A los efectos de poder dar cumplimento al deber de colaboración con el Instituto de Contabilidad y Auditoría de Cuentas por parte de la Dirección General de Registros y del Notariado, según la previsión contenida en la disposición adicional novena de la Ley 22/2015, de 20 de julio, dentro de los meses de agosto y febrero de cada año, el Colegio de Registradores de la Propiedad, Mercantiles y de Bienes Muebles de España remitirá a este Centro Directivo, en el formato electrónico que se convenga, una relación ordenada alfabéticamente de aquellas sociedades y demás entidades inscritas en los Registros Mercantiles correspondientes cuyas cuentas hubiesen sido depositadas acompañadas del informe de auditoría en el semestre precedente, con expresión indicativa de la denominación social de la entidad que depositare cuentas; el Registro Mercantil en que figurare inscrita la entidad; el ejercicio o ejercicios contables a los que se refieren las cuentas anuales depositadas; el número de identificación fiscal de la entidad, así como el nombre o denominación del auditor o sociedad de auditoría que hubiere verificado las cuentas así como el periodo de su nombramiento.

Sexta. Constancia fehaciente de la notificación de los defectos que impiden la inscripción.

El incumplimiento de la obligación de depositar las cuentas anuales en el plazo legalmente establecido genera en el órgano de administración de la sociedad obligada la responsabilidad a que se refiere el artículo 283 de la Ley de Sociedades de Capital. Cuando el incumplimiento deriva de la imposibilidad de llevar a cabo el depósito solicitado por concurrir, a juicio del registrador mercantil, defecto que lo impide, se hace necesario llevar a cabo la notificación a que se refiere el artículo 322 de la Ley Hipotecaria, aplicable de conformidad con la previsión de la disposición adicional vigesimocuarta de la Ley 24/2001, de 27 de diciembre, de Medidas Fiscales, Administrativas y del Orden Social, que establece: «La regulación prevista en el sección 5.ª del capítulo IX bis del Título V para los recursos contra la calificación del Registrador de la Propiedad es también aplicable a los recursos contra la calificación del Registrador Mercantil y del de Bienes Muebles».

A efectos de que por la autoridad competente pueda instruirse adecuadamente el expediente sancionador, resulta preciso que el registrador mercantil que haya llevado a cabo la notificación del defecto o defectos que hayan impedido la práctica del depósito de cuentas solicitado esté en condiciones de acreditar, a requerimiento del Instituto de Contabilidad y Auditoría de Cuentas, los términos en que se ha llevado a término la notificación, de conformidad con las exigencias derivadas del artículo 322 de la Ley Hipotecaria y de las contempladas en la legislación de Procedimiento Administrativo Común de las Administraciones Públicas.

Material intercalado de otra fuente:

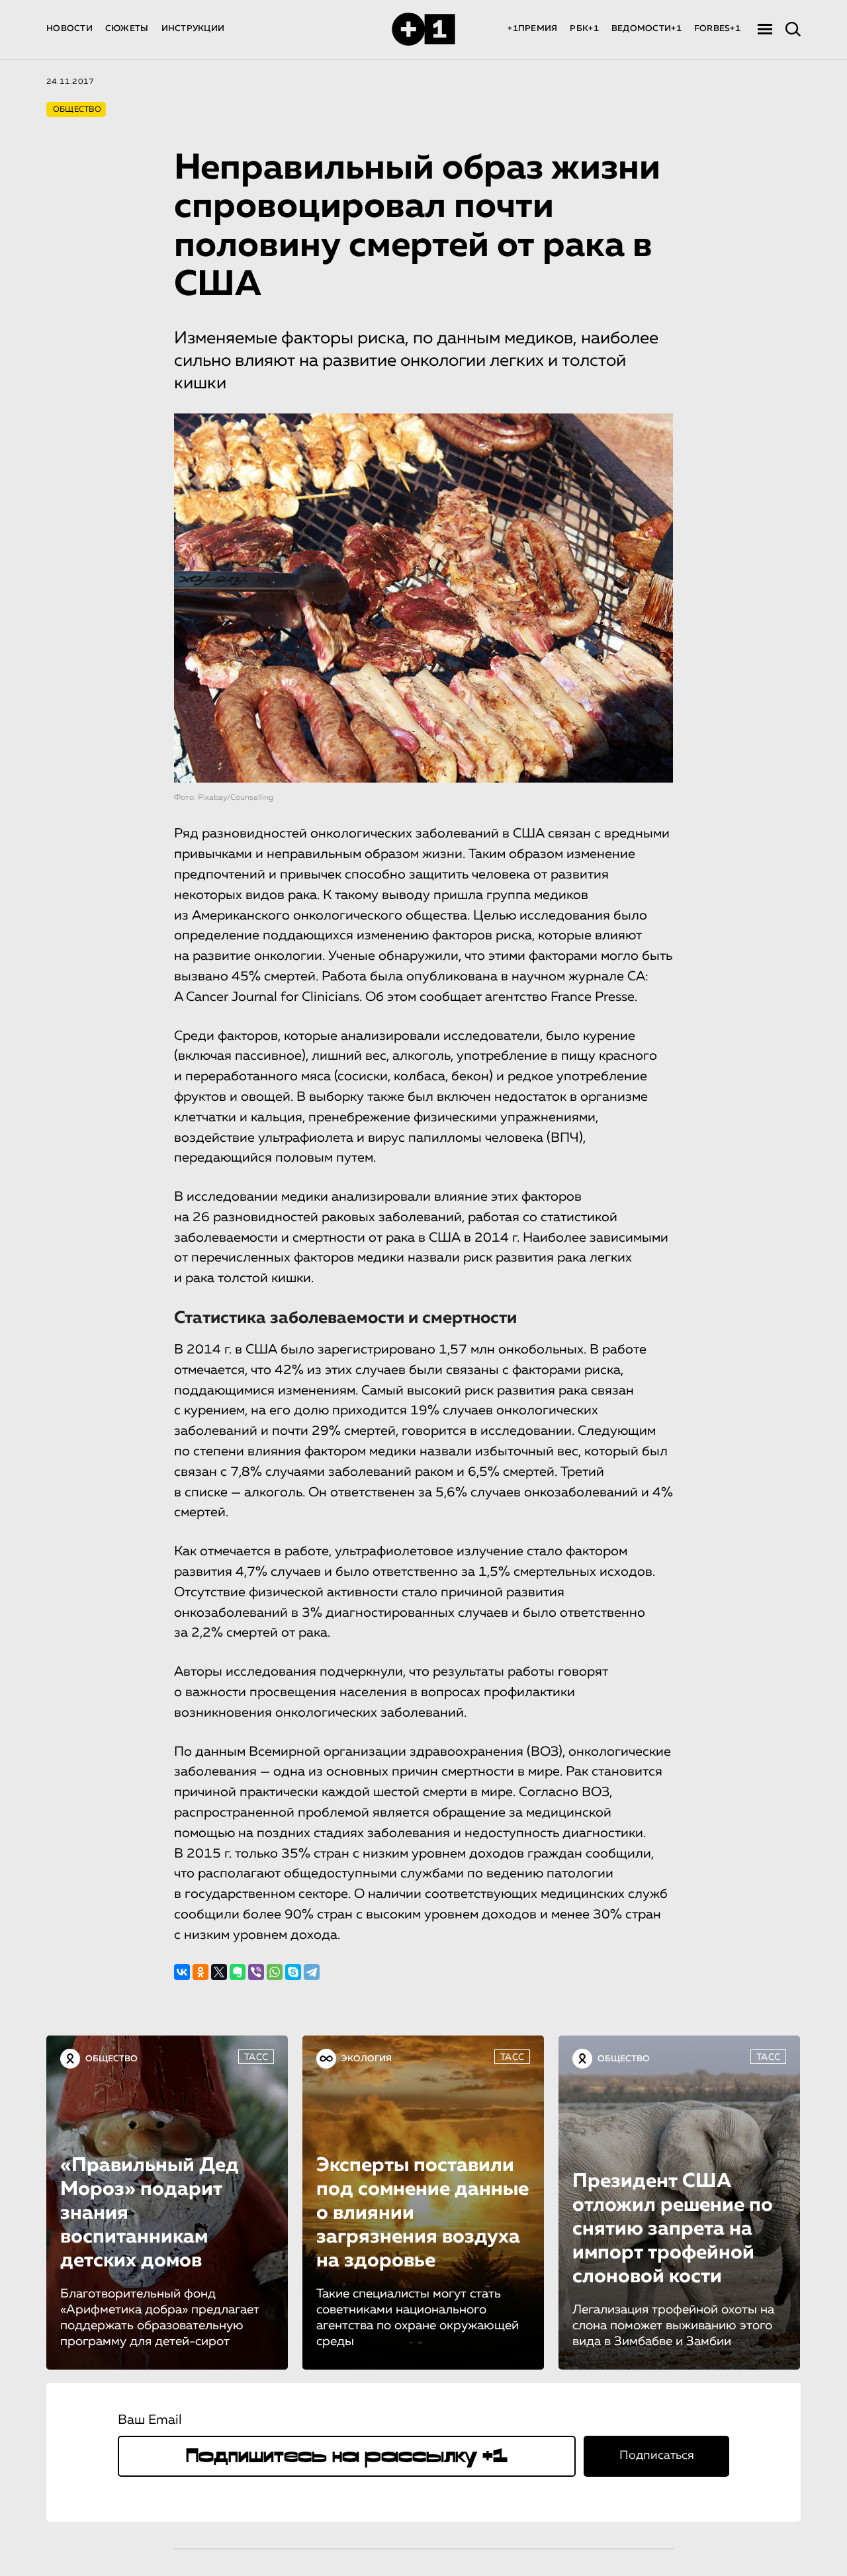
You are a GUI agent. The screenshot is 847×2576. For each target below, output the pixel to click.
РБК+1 (584, 28)
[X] (219, 1972)
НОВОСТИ (69, 28)
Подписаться (656, 2456)
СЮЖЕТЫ (127, 28)
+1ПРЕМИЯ (532, 28)
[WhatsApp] (275, 1972)
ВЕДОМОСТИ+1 (646, 28)
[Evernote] (237, 1972)
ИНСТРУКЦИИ (193, 28)
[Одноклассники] (200, 1972)
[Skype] (293, 1972)
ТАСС (256, 2057)
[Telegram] (312, 1972)
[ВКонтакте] (182, 1972)
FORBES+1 (717, 28)
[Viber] (256, 1972)
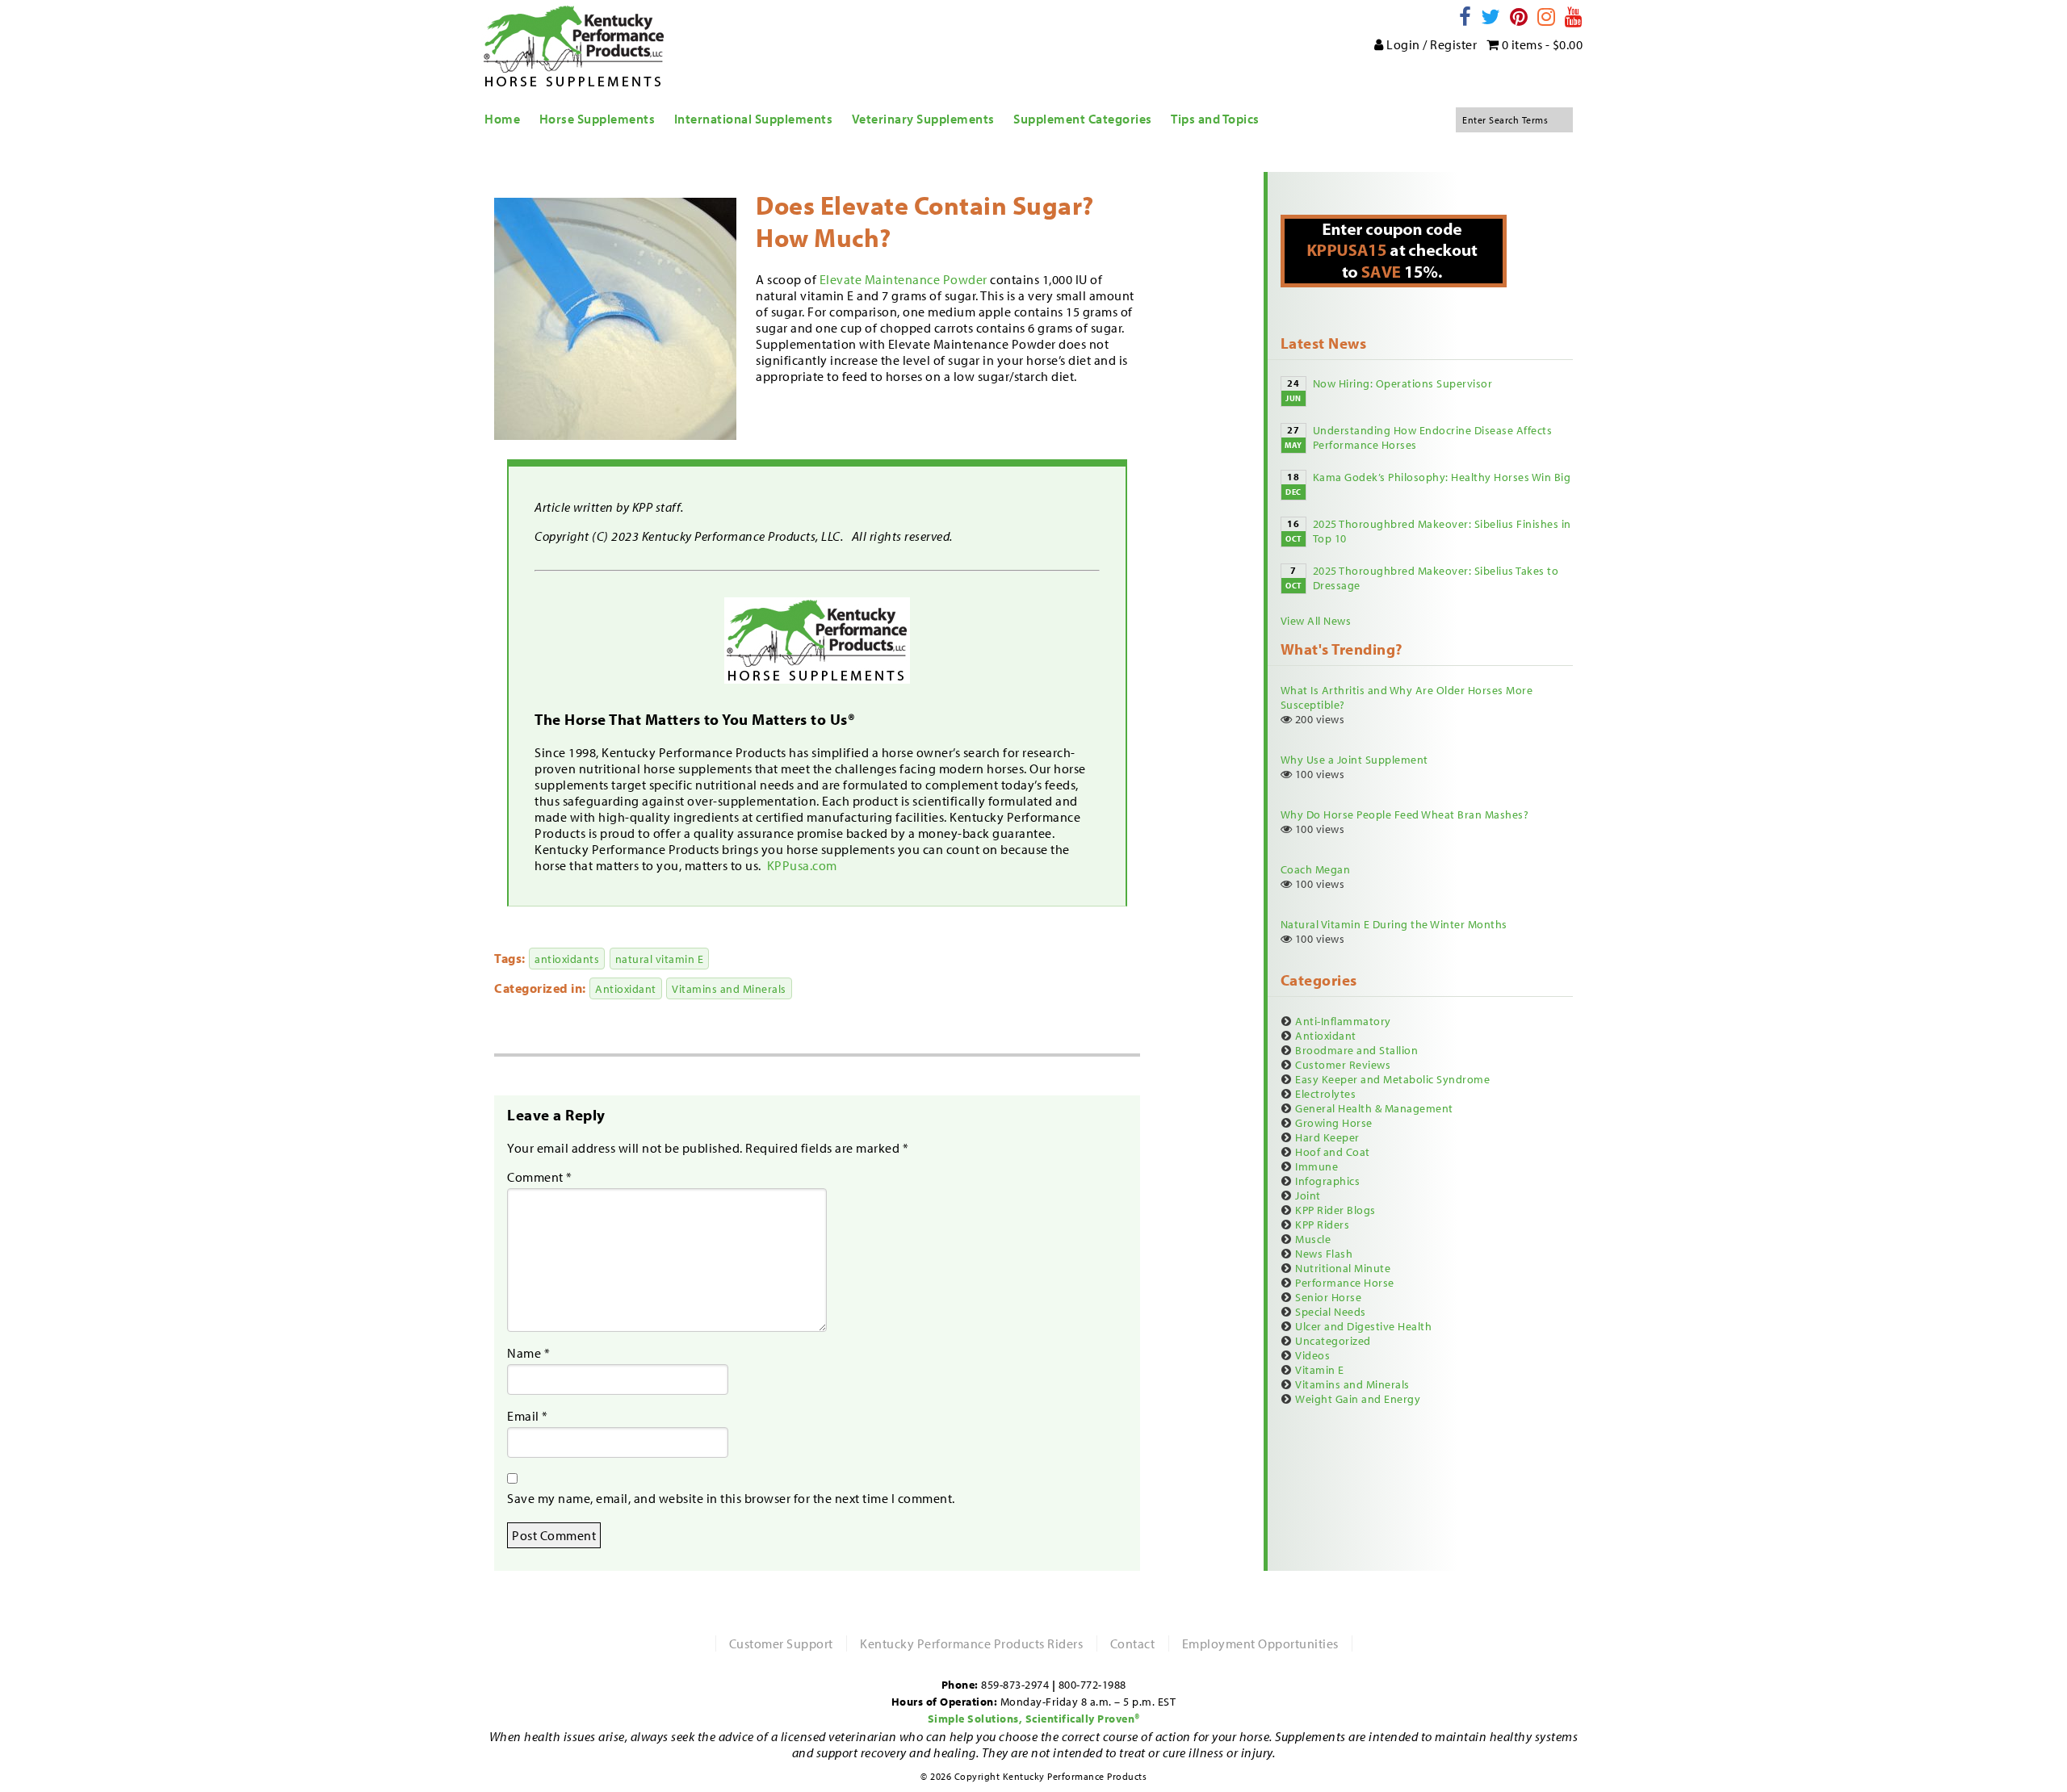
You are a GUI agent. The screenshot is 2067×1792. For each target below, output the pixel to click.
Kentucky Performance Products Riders (971, 1643)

En cualquier caso, y de conformidad con el régimen de notificaciones previsto en la legislación de Procedimiento Administrativo Común de las Administraciones Públicas, la acreditación de la notificación efectuada se incorporará al expediente, a efectos de que el registrador mercantil pueda certificar a requerimiento del Instituto de Contabilidad y Auditoría de Cuentas, autoridad competente para instruir el expediente sancionador, de conformidad con el artículo 283 de la Ley de Sociedades de Capital.

Séptima. Entrada en vigor.

La presente Instrucción entrará en vigor el día siguiente al de su publicación en el «Boletín Oficial del Estado».

No obstante, las instrucciones primera, cuarta y quinta entrarán en vigor el día 17 de junio de 2016, fecha de entrada en vigor, con carácter general, de la Ley 22/2015, de 20 de julio, de Auditoría.

Madrid, 9 de febrero de 2016.–El Director General de los Registros y del Notariado, Francisco Javier Gómez Gálligo.